Compiti assegnati -
1. Nel testo sui fumetti giapponesi degli anni '60, quale opera viene definita il vero capolavoro di Takamori?
2. Continua il testo sui fumetti giapponesi degli anni '60 a partire dalla sua ultima frase.

Testo di origine -
Negli anni ‘60 essere un autore di fumetti significa ancora lavorare moltissimo e guadagnare pochissimo. Le case editrici sono le maggiori beneficiarie degli introiti delle vendite, e sono solo alcuni, famosissimi autori (come i maestri Osamu Tezuka e Yoshihiro Tatsumi) a godere di autonomia creativa, a guadagnare, tutto sommato, discretamente, e a potersi permettere uno staff di collaboratori.

Takamori per sopravvivere è costretto a lavorare su più serie contemporaneamente, spesso su riviste concorrenti. Per farlo, si cela dietro diversi pseudonimi - come Asao Takamori o Ikki Kajiwara - e per non insospettire le case editrici per cui lavora inventa addirittura dei background fittizi per ognuno dei suoi vari alias.

In questo modo, tra il 1968 e il 1971, mentre è impegnato a sceneggiare Tommy la Stella dei Giants, Asaki Takamori produce una grande quantità di opere destinate a cambiare per sempre il panorama fumettistico giapponese, tra cui: L’uomo tigre, Arrivano i superboys (il primo spokon sul calcio), Il demone del pugilato, Giant Typhoon (un manga sulla storia del Gigante Baba, un famoso wrestler giapponese) e Una pazza vita per il karate. Ma soprattutto dà vita a quello che è, senza ombra di dubbio, il suo vero capolavoro: Ashita no Joe, conosciuto in Italia come Rocky Joe.

Estratto dei dati -
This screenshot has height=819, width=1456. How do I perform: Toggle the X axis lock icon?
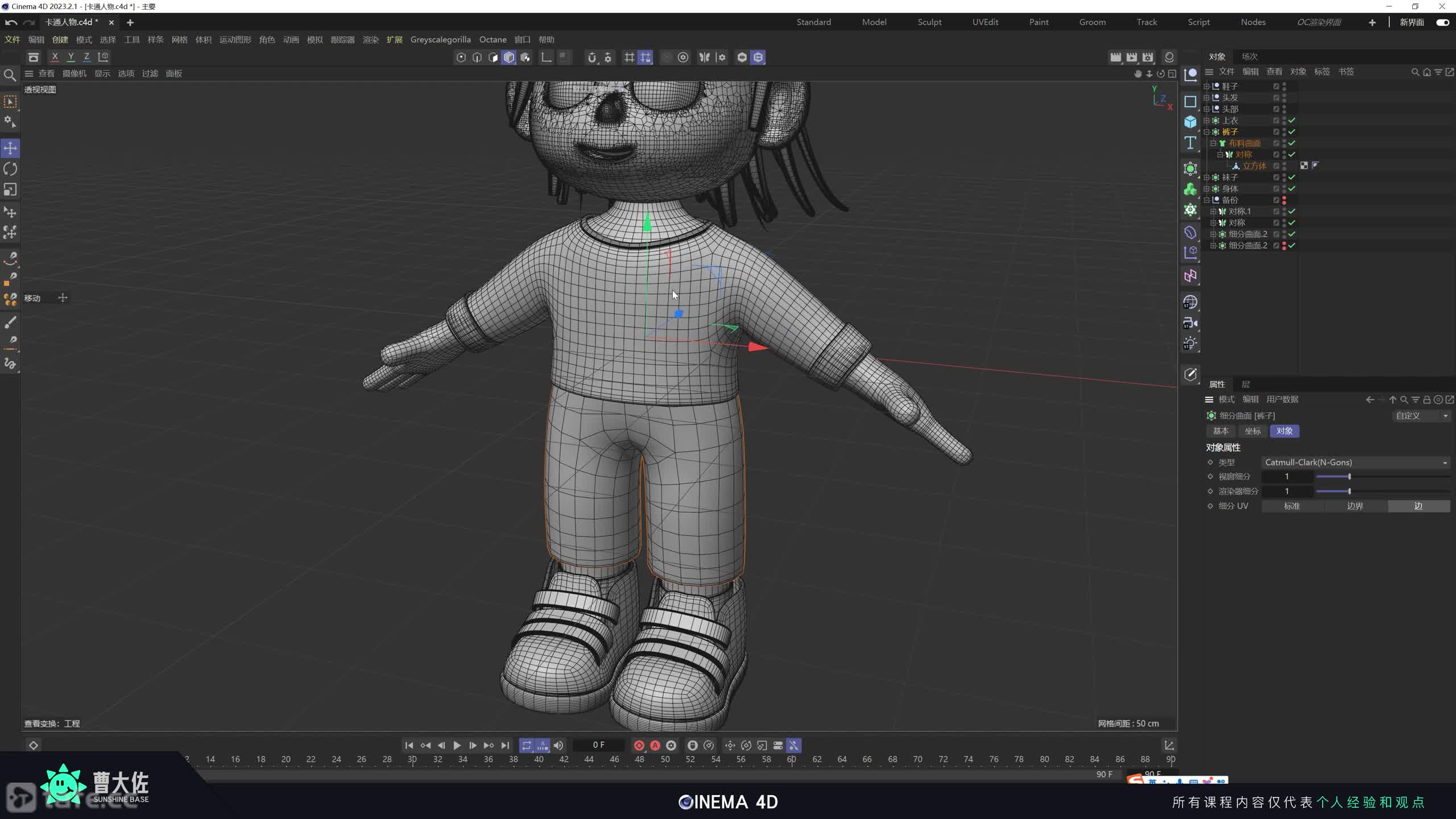[55, 57]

Risposte -
1. Ashita no Joe, conosciuto in Italia come Rocky Joe.

2.
In tutte le sue opere, Asaki Takamori dipinge lo sport come una metafora della vita, uno dei mezzi principali in grado di portare un individuo ad autodeterminarsi attraverso l’impegno quotidiano e la disciplina personale. Solamente attraverso l’allenamento, la dedizione ad una causa e una ferrea forza di volontà l’individuo può affrancarsi dalla sua condizione, che il più delle volte, nei fumetti di Asaki Takamori, è misera. Per riuscirci, il protagonista deve letteralmente piangere sudore e sputare sangue per raggiungere il suo obiettivo. Privazioni, sofferenza e tormento sono l’unica strada per il successo, che rimane comunque una gioia effimera. Subito dopo la vittoria, l’eroe deve rimboccarsi di nuovo le maniche e ricominciare ad allenarsi, per non vanificare il lavoro svolto fino a quel momento ed evitare l’onta della sconfitta e quindi del disonore.

Nei manga di Asao Takamori non manca nemmeno una critica politico-sociale al Giappone di quegli anni. All’interno di una capitale ipertecnologica come Tokyo, proiettata verso un futuro radioso grazie alla laboriosità dei suoi abitanti, vengono infatti poste delle baraccopoli abitate da individui ai margini della società, simbolo del degrado economico e sociale ancora ben radicato nella società nipponica. Lo sport, in questo contesto, è per Takamori il veicolo attraverso il quale avere un riscatto nei confronti di una società che li ha sempre snobbati ed emarginati.

Asaki Takamori, su queste strutture narrative, crea un archetipo ben definito, delineando una serie di tratti peculiari comuni, che tutti gli autori di spokon utilizzeranno dopo di lui. Su tutti, spicca la presenza di un allenatore “orco”, che torchia il protagonista con lo scopo di tirar fuori il meglio di lui; la sconfitta come insegnamento, come sprone a non fallire di nuovo, e come caduta prima dell’ascesa; la presenza di avversari disposti a tutto, e che inducono il protagonista ad impegnarsi fino al limite delle proprie capacità, spesso conducendolo alla propria autodistruzione.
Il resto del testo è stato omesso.